[Stored data]

........

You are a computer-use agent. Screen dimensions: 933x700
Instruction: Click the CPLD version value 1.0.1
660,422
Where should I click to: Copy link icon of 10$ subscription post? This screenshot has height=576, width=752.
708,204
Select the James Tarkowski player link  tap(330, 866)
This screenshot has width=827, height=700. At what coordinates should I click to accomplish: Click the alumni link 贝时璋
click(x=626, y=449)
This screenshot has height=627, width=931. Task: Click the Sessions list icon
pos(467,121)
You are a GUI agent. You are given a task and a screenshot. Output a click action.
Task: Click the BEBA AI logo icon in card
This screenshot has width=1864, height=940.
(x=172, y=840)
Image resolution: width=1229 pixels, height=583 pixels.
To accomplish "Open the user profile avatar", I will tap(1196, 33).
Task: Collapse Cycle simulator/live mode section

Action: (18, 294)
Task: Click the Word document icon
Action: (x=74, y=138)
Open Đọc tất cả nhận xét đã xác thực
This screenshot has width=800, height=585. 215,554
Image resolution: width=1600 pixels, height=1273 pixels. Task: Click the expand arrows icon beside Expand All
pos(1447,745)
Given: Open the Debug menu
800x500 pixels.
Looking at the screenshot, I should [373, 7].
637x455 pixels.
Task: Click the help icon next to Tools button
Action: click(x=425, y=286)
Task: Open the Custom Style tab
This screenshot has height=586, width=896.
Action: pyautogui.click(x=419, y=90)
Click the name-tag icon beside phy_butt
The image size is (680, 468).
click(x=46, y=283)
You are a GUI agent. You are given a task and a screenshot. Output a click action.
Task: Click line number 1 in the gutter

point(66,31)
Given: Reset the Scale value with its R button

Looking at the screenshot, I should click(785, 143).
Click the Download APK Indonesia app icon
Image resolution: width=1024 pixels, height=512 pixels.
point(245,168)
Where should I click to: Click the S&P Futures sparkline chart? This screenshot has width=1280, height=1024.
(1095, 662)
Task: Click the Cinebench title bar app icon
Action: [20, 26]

........

[What you will do]
Look above for the line that contains "This screenshot has width=1864, height=940.". Starting there, transcribe every line exactly until you have copied the line that contains "Task: Open the Custom Style tab".

[Answer section]
This screenshot has width=1864, height=940.
(x=172, y=840)
Image resolution: width=1229 pixels, height=583 pixels.
To accomplish "Open the user profile avatar", I will tap(1196, 33).
Task: Collapse Cycle simulator/live mode section

Action: (18, 294)
Task: Click the Word document icon
Action: (x=74, y=138)
Open Đọc tất cả nhận xét đã xác thực
This screenshot has width=800, height=585. 215,554
Image resolution: width=1600 pixels, height=1273 pixels. Task: Click the expand arrows icon beside Expand All
pos(1447,745)
Given: Open the Debug menu
800x500 pixels.
Looking at the screenshot, I should [373, 7].
637x455 pixels.
Task: Click the help icon next to Tools button
Action: click(x=425, y=286)
Task: Open the Custom Style tab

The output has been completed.